Mr. Valdes led a management-backed buyout of Sunburst Farms about a year ago, and told The Produce News an interview at the International Floriculture Expo in Miami Beach in late June that he had left the company to explore other career possibilities, including cold-chain certification programs.
Mr. Valdes said some of the firm’s supplier farms in South America, which were not part of the buyout, were struggling financially and that Sunburst had a headquarters facility that was costly to maintain and operate. Under those circumstances, he said, he felt he should leave and pursue other opportunities. Ms. Mitchell, in the July 12 interview, said there were no plans to sell the Sunburst facility in Miami.
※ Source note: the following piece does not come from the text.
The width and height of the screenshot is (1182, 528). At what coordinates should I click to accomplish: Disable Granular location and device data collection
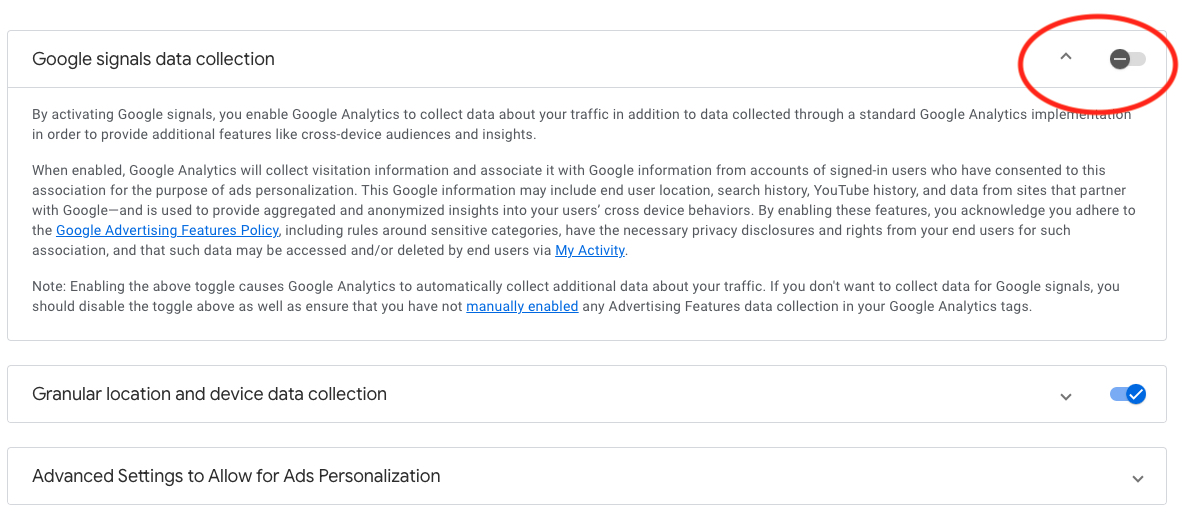pyautogui.click(x=1128, y=394)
In January 2009, Advantage Capital Partners, a venture capital firm with an office in Winter Park, FL, and several private investors including Juan Carlos Hannaford, head of The Elite Flower in Miami, purchased Sunburst Farms, an importer and distributor of fresh-cut flowers, from the Nannetti family. The buyout was led by Mr. Valdes.
The Nannetti family had purchased what it renamed Sunburst Farms from Dole Food Co. (who had bought an earlier incarnation of Sunburst Farms in 1998). Mr. Valdes had then returned to Sunburst as president in July 2009. He had also headed the company a decade earlier.
Mario Nannetti, whose family owned the privately held company, had founded the original Sunburst Farms in the late 1960s along with the late Peter Hannaford, the father of Juan Carlos Hannaford.